(YOUR INSTRUCTIONS)
Without altering anything, repeat each of the records.

ENTRIES SUPPLIED below:

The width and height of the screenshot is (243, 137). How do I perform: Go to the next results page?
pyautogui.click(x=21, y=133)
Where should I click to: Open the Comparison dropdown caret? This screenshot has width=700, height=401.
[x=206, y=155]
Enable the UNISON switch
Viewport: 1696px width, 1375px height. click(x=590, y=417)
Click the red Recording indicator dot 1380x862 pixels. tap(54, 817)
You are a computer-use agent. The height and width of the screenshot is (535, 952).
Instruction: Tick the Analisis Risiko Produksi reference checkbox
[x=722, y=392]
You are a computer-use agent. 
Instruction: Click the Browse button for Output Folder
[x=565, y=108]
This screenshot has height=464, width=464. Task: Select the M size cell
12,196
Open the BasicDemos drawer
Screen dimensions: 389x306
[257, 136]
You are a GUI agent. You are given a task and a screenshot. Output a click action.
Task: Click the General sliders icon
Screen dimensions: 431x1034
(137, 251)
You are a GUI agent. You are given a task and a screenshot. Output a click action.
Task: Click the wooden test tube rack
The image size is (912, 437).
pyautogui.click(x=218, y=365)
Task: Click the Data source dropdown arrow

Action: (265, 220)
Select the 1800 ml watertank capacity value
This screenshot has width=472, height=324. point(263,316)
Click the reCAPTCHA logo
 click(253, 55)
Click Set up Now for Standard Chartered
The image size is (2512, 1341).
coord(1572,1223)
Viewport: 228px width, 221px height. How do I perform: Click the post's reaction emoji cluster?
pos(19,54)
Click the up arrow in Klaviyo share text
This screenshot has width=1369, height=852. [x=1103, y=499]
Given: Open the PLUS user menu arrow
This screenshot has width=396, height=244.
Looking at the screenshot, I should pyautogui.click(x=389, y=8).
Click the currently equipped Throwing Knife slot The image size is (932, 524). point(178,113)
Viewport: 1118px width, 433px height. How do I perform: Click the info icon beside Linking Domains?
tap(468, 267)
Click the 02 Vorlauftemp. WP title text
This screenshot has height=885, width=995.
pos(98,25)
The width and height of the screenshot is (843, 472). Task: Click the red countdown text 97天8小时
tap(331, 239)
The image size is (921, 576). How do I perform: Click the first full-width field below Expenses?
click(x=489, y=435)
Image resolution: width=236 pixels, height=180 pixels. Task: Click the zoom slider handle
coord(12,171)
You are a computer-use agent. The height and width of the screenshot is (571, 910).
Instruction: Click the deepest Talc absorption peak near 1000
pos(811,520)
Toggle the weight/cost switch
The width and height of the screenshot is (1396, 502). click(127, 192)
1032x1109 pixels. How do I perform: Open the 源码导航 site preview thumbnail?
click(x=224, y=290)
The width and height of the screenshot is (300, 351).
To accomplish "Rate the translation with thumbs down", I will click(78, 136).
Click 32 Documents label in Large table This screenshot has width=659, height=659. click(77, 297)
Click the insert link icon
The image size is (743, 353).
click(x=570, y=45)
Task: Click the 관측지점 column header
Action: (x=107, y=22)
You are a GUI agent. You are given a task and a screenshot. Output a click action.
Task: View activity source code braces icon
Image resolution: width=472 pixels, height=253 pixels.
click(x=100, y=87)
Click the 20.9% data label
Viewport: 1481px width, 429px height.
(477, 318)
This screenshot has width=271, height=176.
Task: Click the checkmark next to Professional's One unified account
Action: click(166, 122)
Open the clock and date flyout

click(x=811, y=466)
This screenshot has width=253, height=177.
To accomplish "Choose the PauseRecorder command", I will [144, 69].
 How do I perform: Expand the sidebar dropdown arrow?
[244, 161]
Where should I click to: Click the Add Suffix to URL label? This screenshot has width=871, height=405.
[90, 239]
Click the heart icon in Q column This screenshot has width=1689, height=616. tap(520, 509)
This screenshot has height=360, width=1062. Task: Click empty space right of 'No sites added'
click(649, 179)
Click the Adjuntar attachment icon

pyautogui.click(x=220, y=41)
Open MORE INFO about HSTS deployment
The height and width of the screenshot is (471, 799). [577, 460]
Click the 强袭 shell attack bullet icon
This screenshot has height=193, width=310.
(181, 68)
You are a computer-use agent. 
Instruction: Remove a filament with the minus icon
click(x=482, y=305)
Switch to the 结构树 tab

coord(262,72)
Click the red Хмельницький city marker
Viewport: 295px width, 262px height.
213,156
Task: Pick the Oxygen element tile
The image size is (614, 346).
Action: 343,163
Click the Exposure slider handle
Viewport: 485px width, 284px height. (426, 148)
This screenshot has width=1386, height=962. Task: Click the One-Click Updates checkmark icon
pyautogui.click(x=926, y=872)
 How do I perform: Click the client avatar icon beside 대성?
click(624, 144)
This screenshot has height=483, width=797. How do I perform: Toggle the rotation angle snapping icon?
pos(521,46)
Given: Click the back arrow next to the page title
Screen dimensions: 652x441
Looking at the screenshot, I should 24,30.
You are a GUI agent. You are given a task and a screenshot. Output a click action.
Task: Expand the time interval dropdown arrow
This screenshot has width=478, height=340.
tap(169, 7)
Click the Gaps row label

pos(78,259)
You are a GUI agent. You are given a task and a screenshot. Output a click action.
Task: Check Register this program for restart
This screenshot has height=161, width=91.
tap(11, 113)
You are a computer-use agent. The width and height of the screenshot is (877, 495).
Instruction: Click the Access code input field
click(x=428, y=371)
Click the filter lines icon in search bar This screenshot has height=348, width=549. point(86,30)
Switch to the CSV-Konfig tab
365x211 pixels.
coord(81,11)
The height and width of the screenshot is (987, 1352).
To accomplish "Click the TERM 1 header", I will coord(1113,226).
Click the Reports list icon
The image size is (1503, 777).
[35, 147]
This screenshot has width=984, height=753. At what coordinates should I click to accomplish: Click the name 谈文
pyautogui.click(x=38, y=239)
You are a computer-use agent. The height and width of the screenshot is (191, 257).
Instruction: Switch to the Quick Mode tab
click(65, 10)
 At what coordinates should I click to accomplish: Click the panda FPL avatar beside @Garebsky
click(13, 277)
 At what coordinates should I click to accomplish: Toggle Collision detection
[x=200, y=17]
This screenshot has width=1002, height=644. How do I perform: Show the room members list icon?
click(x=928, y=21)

End of ENTRIES SUPPLIED.

(OUTPUT OF THE TASK)
The width and height of the screenshot is (243, 137). How do I perform: Go to the next results page?
pyautogui.click(x=21, y=133)
Where should I click to: Open the Comparison dropdown caret? This screenshot has width=700, height=401.
[x=206, y=155]
Enable the UNISON switch
Viewport: 1696px width, 1375px height. click(x=590, y=417)
Click the red Recording indicator dot 1380x862 pixels. tap(54, 817)
You are a computer-use agent. The height and width of the screenshot is (535, 952).
Instruction: Tick the Analisis Risiko Produksi reference checkbox
[x=722, y=392]
You are a computer-use agent. 
Instruction: Click the Browse button for Output Folder
[x=565, y=108]
This screenshot has height=464, width=464. Task: Select the M size cell
12,196
Open the BasicDemos drawer
Screen dimensions: 389x306
[257, 136]
You are a GUI agent. You are given a task and a screenshot. Output a click action.
Task: Click the General sliders icon
Screen dimensions: 431x1034
(137, 251)
You are a GUI agent. You are given a task and a screenshot. Output a click action.
Task: Click the wooden test tube rack
The image size is (912, 437).
pyautogui.click(x=218, y=365)
Task: Click the Data source dropdown arrow

Action: (265, 220)
Select the 1800 ml watertank capacity value
This screenshot has width=472, height=324. point(263,316)
Click the reCAPTCHA logo
 click(253, 55)
Click Set up Now for Standard Chartered
The image size is (2512, 1341).
coord(1572,1223)
Viewport: 228px width, 221px height. How do I perform: Click the post's reaction emoji cluster?
pos(19,54)
Click the up arrow in Klaviyo share text
This screenshot has width=1369, height=852. [x=1103, y=499]
Given: Open the PLUS user menu arrow
This screenshot has width=396, height=244.
Looking at the screenshot, I should pyautogui.click(x=389, y=8).
Click the currently equipped Throwing Knife slot The image size is (932, 524). point(178,113)
Viewport: 1118px width, 433px height. How do I perform: Click the info icon beside Linking Domains?
tap(468, 267)
Click the 02 Vorlauftemp. WP title text
This screenshot has height=885, width=995.
pos(98,25)
The width and height of the screenshot is (843, 472). Task: Click the red countdown text 97天8小时
tap(331, 239)
The image size is (921, 576). How do I perform: Click the first full-width field below Expenses?
click(x=489, y=435)
Image resolution: width=236 pixels, height=180 pixels. Task: Click the zoom slider handle
coord(12,171)
You are a computer-use agent. The height and width of the screenshot is (571, 910).
Instruction: Click the deepest Talc absorption peak near 1000
pos(811,520)
Toggle the weight/cost switch
The width and height of the screenshot is (1396, 502). click(127, 192)
1032x1109 pixels. How do I perform: Open the 源码导航 site preview thumbnail?
click(x=224, y=290)
The width and height of the screenshot is (300, 351).
To accomplish "Rate the translation with thumbs down", I will click(78, 136).
Click 32 Documents label in Large table This screenshot has width=659, height=659. click(77, 297)
Click the insert link icon
The image size is (743, 353).
click(x=570, y=45)
Task: Click the 관측지점 column header
Action: (x=107, y=22)
You are a GUI agent. You are given a task and a screenshot. Output a click action.
Task: View activity source code braces icon
Image resolution: width=472 pixels, height=253 pixels.
click(x=100, y=87)
Click the 20.9% data label
Viewport: 1481px width, 429px height.
(477, 318)
This screenshot has width=271, height=176.
Task: Click the checkmark next to Professional's One unified account
Action: click(166, 122)
Open the clock and date flyout

click(x=811, y=466)
This screenshot has width=253, height=177.
To accomplish "Choose the PauseRecorder command", I will [144, 69].
 How do I perform: Expand the sidebar dropdown arrow?
[244, 161]
Where should I click to: Click the Add Suffix to URL label? This screenshot has width=871, height=405.
[90, 239]
Click the heart icon in Q column This screenshot has width=1689, height=616. tap(520, 509)
This screenshot has height=360, width=1062. Task: Click empty space right of 'No sites added'
click(649, 179)
Click the Adjuntar attachment icon

pyautogui.click(x=220, y=41)
Open MORE INFO about HSTS deployment
The height and width of the screenshot is (471, 799). [577, 460]
Click the 强袭 shell attack bullet icon
This screenshot has height=193, width=310.
(181, 68)
You are a computer-use agent. 
Instruction: Remove a filament with the minus icon
click(x=482, y=305)
Switch to the 结构树 tab

coord(262,72)
Click the red Хмельницький city marker
Viewport: 295px width, 262px height.
213,156
Task: Pick the Oxygen element tile
The image size is (614, 346).
Action: 343,163
Click the Exposure slider handle
Viewport: 485px width, 284px height. (426, 148)
This screenshot has width=1386, height=962. Task: Click the One-Click Updates checkmark icon
pyautogui.click(x=926, y=872)
 How do I perform: Click the client avatar icon beside 대성?
click(624, 144)
This screenshot has height=483, width=797. How do I perform: Toggle the rotation angle snapping icon?
pos(521,46)
Given: Click the back arrow next to the page title
Screen dimensions: 652x441
Looking at the screenshot, I should 24,30.
You are a GUI agent. You are given a task and a screenshot. Output a click action.
Task: Expand the time interval dropdown arrow
This screenshot has width=478, height=340.
tap(169, 7)
Click the Gaps row label

pos(78,259)
You are a GUI agent. You are given a task and a screenshot. Output a click action.
Task: Check Register this program for restart
This screenshot has height=161, width=91.
tap(11, 113)
You are a computer-use agent. The width and height of the screenshot is (877, 495).
Instruction: Click the Access code input field
click(x=428, y=371)
Click the filter lines icon in search bar This screenshot has height=348, width=549. point(86,30)
Switch to the CSV-Konfig tab
365x211 pixels.
coord(81,11)
The height and width of the screenshot is (987, 1352).
To accomplish "Click the TERM 1 header", I will coord(1113,226).
Click the Reports list icon
The image size is (1503, 777).
[35, 147]
This screenshot has width=984, height=753. At what coordinates should I click to accomplish: Click the name 谈文
pyautogui.click(x=38, y=239)
You are a computer-use agent. The height and width of the screenshot is (191, 257).
Instruction: Switch to the Quick Mode tab
click(65, 10)
 At what coordinates should I click to accomplish: Click the panda FPL avatar beside @Garebsky
click(13, 277)
 At what coordinates should I click to accomplish: Toggle Collision detection
[x=200, y=17]
This screenshot has width=1002, height=644. How do I perform: Show the room members list icon?
click(x=928, y=21)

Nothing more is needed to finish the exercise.